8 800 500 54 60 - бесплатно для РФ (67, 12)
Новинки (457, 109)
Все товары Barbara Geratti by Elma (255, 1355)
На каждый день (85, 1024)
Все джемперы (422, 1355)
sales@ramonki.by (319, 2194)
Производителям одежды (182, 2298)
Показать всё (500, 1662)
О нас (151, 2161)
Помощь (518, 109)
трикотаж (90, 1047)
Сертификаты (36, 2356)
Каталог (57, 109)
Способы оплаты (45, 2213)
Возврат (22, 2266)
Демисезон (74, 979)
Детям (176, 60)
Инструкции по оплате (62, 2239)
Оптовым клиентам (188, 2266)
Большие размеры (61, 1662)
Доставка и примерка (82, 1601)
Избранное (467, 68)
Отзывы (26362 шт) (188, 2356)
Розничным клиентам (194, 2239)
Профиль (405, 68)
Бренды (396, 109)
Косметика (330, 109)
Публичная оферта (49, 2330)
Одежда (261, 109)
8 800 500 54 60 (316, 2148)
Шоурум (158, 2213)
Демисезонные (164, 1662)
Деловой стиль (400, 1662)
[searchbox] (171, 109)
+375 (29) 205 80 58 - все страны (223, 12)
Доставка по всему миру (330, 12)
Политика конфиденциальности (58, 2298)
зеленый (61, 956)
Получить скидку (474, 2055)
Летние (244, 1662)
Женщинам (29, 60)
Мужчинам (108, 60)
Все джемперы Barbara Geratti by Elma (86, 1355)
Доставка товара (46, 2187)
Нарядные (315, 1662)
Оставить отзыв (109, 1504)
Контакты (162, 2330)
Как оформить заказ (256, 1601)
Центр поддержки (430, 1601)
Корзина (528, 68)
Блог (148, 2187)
......
- WORK REQUEST -
Return every line holding the word "Barbara" from the records.

- SOLUTION TO THIS EXERCISE -
Все товары Barbara Geratti by Elma (255, 1355)
Все джемперы Barbara Geratti by Elma (86, 1355)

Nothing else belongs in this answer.